So, generally, while in many cases I would buy and use a woodstove, I would always support bans on their use if I lived in anything like a city.

Tristan March 17, 2009 at 4:14 pm

“That being said, burning sustainably harvested wood does not add greenhouse gasses to the atmosphere”

Does this mean that if I burn only deadfall, i.e. wood that died naturally and would rot if I did not burn it, that I am being carbon-neutral?

Milan March 17, 2009 at 4:20 pm

On a direct level, I think so.

There may, however, be second order consequences. For instance, burning deadfall wood rather than letting it rot might impoverish the soil, cutting future rates of biomass accumulation, and thus act as a net contributor of greenhouse gasses to the atmosphere.

In any case, burning wood that would otherwise rot is almost certainly better than heating using methane, oil, gas, and many forms of electricity.

Milan March 17, 2009 at 4:24 pm

The quick answer to all the second/third/fourth order problems is to say that we need to change the total intensity of human activity, as well as the specific forms it takes.

Quite probably, the mean sustainable lifestyle for our planet is significantly below what those in developed states already enjoy. Dealing with climate change and resource scarcity may well require that there be fewer people, living much less resource intensive lives.

Tristan March 17, 2009 at 5:51 pm

There is a further solution. My father has installed software in haystack burners which automatically email the provincial ministry so that a fine can be issued if the temperature of the burner drops below a threshold, or rises above another threshold.

It would be quite rational to install such a web-enabled device in home wood stoves – this is the only way to ensure that the modern stoves are used effectively. If people simply “stop down” the stove, even with the better combustion chamber, similar particulate emissions to poor wood stoves will ensue.

BuddyRich March 17, 2009 at 8:54 pm

Funny… when I am tired of urban living I want to move to the country and have enough land to setup an effective coppicing operation… If you can get about 7 acres of ash you can get yourself a cord of wood a year from the shoots on a 7 year grow cycle provided you only fell an acre at a time, indefinitely (or until those nasty ash borers get to em)… Its carbon neutral, and if you have 7 acres, the other pollutants are likely to not affect any of your neighbours to any great degree…
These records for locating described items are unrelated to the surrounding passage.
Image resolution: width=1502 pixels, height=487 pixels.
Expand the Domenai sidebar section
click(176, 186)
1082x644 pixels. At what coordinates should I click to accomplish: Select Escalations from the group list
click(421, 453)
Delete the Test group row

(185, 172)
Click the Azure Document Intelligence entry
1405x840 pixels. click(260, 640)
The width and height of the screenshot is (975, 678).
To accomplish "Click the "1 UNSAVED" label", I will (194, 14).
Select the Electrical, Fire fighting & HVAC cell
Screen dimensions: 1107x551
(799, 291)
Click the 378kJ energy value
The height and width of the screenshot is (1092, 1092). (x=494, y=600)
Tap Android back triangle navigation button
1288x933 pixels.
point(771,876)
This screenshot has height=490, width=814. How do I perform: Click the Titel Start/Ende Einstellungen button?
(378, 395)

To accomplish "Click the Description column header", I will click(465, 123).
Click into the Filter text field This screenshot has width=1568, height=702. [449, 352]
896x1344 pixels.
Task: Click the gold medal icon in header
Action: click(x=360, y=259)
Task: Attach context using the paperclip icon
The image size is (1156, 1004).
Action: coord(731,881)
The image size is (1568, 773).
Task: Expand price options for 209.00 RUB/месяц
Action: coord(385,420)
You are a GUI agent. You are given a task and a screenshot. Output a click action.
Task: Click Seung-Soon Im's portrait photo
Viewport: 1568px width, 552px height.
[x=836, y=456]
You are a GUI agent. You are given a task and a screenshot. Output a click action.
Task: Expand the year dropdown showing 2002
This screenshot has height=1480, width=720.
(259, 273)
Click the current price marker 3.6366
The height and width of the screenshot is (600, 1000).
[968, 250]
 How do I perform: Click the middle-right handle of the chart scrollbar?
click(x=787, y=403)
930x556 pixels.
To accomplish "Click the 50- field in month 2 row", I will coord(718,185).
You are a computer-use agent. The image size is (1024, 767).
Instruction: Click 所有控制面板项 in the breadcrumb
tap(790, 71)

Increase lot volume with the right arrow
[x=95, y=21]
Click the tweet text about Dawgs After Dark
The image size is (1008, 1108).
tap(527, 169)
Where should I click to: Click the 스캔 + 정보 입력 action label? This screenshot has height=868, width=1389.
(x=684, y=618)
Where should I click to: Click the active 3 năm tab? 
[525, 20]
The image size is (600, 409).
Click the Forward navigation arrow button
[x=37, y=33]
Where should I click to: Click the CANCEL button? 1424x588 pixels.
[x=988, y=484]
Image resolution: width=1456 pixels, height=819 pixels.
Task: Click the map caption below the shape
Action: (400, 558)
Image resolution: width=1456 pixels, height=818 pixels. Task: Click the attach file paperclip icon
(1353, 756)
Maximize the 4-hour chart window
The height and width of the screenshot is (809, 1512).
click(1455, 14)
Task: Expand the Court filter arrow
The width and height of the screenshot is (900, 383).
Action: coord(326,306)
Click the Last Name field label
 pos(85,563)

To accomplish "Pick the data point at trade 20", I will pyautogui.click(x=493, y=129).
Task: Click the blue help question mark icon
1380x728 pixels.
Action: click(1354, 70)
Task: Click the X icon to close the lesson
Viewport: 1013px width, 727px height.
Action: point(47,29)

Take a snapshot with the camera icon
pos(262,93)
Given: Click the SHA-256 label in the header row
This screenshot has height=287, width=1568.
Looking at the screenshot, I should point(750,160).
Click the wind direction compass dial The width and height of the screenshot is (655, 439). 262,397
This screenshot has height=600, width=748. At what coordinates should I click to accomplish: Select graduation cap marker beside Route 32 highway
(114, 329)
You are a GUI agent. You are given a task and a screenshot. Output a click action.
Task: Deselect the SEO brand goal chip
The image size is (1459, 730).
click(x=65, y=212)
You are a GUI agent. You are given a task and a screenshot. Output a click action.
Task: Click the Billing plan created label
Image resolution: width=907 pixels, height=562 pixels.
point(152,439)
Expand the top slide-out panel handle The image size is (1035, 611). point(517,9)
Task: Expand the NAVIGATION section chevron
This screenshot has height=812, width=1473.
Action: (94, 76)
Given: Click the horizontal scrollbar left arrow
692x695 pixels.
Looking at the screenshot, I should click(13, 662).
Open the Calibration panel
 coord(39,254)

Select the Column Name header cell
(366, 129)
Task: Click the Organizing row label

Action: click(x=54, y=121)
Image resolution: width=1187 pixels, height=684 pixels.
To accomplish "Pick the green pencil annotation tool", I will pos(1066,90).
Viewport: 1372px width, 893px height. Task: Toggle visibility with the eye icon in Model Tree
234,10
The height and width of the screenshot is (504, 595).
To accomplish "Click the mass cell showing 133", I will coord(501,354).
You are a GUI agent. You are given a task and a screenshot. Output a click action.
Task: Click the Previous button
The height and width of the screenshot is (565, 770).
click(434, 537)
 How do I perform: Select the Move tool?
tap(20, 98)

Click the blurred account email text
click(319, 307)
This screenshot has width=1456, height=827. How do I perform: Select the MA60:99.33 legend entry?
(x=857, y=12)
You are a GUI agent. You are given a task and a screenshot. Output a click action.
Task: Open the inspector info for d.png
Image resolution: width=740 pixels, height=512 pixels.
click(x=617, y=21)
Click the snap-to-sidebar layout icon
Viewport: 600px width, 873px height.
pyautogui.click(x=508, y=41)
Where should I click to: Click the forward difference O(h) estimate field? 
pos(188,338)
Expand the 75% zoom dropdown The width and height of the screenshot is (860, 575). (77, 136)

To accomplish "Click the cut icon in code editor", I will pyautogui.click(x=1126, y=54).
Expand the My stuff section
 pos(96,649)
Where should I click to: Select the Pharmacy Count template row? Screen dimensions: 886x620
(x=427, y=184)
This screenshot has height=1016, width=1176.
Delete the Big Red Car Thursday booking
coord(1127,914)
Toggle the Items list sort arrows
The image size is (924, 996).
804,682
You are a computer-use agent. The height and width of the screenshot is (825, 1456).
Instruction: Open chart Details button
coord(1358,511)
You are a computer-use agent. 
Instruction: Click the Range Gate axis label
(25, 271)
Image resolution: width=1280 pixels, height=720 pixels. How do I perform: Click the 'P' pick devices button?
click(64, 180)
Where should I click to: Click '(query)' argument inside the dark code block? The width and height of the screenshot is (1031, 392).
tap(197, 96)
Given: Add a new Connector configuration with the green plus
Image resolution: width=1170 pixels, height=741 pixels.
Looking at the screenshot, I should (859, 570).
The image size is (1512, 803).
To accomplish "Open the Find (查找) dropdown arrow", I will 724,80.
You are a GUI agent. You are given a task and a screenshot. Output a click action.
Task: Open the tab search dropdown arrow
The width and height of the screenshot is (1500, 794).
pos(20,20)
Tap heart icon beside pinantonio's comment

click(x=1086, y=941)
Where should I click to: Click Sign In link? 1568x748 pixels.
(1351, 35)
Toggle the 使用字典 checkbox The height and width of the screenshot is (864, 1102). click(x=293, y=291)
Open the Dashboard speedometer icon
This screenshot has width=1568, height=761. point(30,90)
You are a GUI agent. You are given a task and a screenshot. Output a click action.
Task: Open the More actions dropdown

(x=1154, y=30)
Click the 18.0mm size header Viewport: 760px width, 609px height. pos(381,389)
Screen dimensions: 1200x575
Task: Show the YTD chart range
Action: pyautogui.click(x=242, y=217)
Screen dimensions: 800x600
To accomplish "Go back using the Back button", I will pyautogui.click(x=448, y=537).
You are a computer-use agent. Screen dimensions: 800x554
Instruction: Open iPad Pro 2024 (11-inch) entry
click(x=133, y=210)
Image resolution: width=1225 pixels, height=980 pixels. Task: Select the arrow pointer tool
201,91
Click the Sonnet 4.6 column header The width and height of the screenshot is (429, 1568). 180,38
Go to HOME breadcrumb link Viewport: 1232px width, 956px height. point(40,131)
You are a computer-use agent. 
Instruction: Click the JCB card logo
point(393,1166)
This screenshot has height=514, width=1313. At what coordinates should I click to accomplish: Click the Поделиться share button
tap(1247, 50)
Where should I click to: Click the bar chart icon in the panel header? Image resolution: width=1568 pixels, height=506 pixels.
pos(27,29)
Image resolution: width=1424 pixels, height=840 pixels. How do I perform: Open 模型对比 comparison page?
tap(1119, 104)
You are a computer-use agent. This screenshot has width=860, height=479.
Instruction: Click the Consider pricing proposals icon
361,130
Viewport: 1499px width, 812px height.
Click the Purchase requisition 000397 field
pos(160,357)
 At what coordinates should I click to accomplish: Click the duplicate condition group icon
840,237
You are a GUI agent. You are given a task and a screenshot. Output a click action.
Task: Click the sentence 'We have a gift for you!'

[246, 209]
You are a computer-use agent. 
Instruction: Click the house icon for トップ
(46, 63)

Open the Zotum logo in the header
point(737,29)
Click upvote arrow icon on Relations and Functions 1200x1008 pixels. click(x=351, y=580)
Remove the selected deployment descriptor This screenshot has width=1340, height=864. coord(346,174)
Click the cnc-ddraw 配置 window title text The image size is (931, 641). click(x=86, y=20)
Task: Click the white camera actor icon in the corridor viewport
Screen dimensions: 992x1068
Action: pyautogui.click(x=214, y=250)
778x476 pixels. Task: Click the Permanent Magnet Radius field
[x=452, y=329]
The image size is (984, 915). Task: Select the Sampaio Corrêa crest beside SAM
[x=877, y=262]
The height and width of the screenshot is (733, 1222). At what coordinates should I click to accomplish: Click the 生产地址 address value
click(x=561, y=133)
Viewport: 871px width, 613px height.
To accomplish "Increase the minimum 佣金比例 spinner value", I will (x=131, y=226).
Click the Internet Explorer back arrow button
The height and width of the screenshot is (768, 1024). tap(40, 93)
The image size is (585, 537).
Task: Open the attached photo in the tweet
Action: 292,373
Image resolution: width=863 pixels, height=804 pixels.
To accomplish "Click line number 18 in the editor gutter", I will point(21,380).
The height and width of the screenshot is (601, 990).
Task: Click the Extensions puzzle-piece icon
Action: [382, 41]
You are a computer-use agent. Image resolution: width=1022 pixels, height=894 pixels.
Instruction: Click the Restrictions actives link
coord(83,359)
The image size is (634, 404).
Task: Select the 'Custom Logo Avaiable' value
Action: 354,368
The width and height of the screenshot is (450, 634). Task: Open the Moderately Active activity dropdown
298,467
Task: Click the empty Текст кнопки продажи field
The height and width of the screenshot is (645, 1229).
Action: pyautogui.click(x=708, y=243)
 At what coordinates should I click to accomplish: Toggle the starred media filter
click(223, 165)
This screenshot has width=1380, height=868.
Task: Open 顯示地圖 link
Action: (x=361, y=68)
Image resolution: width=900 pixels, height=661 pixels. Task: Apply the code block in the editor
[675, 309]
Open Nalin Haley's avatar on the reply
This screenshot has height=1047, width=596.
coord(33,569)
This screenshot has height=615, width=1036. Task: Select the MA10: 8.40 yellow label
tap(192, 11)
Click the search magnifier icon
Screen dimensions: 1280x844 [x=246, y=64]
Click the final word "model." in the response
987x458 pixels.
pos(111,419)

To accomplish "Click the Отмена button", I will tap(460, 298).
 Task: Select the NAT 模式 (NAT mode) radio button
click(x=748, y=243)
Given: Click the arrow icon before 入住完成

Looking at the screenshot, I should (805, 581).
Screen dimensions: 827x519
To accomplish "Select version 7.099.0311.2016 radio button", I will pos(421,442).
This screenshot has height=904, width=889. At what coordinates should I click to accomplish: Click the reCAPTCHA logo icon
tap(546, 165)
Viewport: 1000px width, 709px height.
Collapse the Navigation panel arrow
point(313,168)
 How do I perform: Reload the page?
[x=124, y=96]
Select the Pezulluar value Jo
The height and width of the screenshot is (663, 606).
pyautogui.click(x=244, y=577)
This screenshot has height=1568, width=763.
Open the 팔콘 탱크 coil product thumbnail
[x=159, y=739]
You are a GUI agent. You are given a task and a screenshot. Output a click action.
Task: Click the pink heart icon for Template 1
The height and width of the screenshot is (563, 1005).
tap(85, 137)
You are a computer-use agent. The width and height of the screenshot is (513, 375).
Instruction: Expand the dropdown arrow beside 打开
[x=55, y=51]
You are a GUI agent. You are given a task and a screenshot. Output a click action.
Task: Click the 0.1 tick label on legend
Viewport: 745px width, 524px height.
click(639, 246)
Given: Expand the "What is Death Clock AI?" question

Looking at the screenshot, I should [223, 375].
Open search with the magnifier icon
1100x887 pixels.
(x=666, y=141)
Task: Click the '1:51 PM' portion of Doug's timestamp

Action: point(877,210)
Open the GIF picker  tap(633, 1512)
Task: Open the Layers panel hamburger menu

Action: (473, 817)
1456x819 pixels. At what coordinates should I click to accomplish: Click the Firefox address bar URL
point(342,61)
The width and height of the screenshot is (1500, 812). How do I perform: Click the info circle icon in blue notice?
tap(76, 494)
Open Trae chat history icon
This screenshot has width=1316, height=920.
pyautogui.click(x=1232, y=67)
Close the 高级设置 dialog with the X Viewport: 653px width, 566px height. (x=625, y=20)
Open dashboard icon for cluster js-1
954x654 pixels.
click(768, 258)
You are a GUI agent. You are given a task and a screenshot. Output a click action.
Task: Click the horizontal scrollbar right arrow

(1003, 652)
We have a wood burning fireplace here in the city though, and it wouldn’t surprise me if its actually negative efficiency in its heat output (likely not we did it resealed and new flue put in), but it does provide an unmatched ambiance, though it is not the primary heat source… Given that, I would hate to see it outlawed to get a new stove insert which is vastly more efficient than running a wood burning fireplace, which we eyed briefly to replace the fireplace… and any reasonably old house like in say the Glebe or Hintonburg is likely to have a fireplace.

Matt March 18, 2009 at 7:06 pm

This isn’t directly related to wood burning stoves, but instead gas burning stove tops. They are frequently cited as being nicer to cook with than electric, but of course their b- product is carbon dioxide. Would it be possible to make an electric stove that, in real time, creates hydrogen with electrolysis and then sends it to a burner? Maybe this could be useful for places that have clean electricity generation and a population of green-oriented gourmets.

Milan March 18, 2009 at 8:32 pm

Burning the gas directly for heat might actually be less CO2 intensive than burning gas or coal to generate electricity to run an electric stove.

. March 25, 2009 at 5:17 pm

Each in Its Place
On burning wood and gas
By Umbra Fisk
25 Mar 2009

I’m from Quebec and there is a movement underway to prohibit the new installation of wood burning fireplaces. I’m curious about how much carbon is produced by burning a cord of wood in a fireplace, compared to a tank of gasoline burned by an automobile.

Tristan February 6, 2010 at 10:45 am

Modern EPA certified stoves have extremely low NoX and black carbon emissions. Old stoves, or open fireplaces, are beyond awful.

The amount of carbon produced by burning a cord of wood in a fireplace is equal to the amount of carbon in the cord of wood. The interesting question is how much energy is captured to do useful work out of the reaction.